ロシア軍が2カ月半にわたって包囲するウクライナ南東部マリウポリ市の製鉄所「アゾフスターリ」で16日、ウクライナ兵の退避が始まり、250人以上が親ロシア派支配地域に移送された。ウクライナ軍側は任務の完了を報告し、兵士に撤退を命じた。ロシアが占領するクリミア半島とウクライナ東部をつなぐ要衝を、ロシアが近く完全制圧する可能性が高くなった。

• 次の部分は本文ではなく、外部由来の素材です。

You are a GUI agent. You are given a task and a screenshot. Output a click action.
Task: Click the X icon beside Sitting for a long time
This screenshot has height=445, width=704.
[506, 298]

「多くの困難があったが、マリウポリの部隊は任務を完了した」。製鉄所を拠点に抵抗を続けてきたウクライナ内務省軍の部隊「アゾフ連隊」のプロコペンコ指揮官は16日夜、SNSで兵士の退避を報告した。「82日にわたり攻撃を受けてきた。この間、ウクライナ軍の再編や兵士の訓練、海外からの武器の調達を可能にした」と成果を強調した。製鉄所に残るウクライナ側の兵士や負傷兵の退避を実現するよう協力を求めた。
ウクライナのゼレンスキー大統領は16日夜のビデオ演説で「ウクライナは英雄たちの生還を必要としている」とし、そのために「慎重さと時間が必要だ」と語った。ロイター通信は「ウクライナ戦争で最も長く血なまぐさい戦闘が、ウクライナにとって重要な敗北に終わる可能性がある」と伝えている。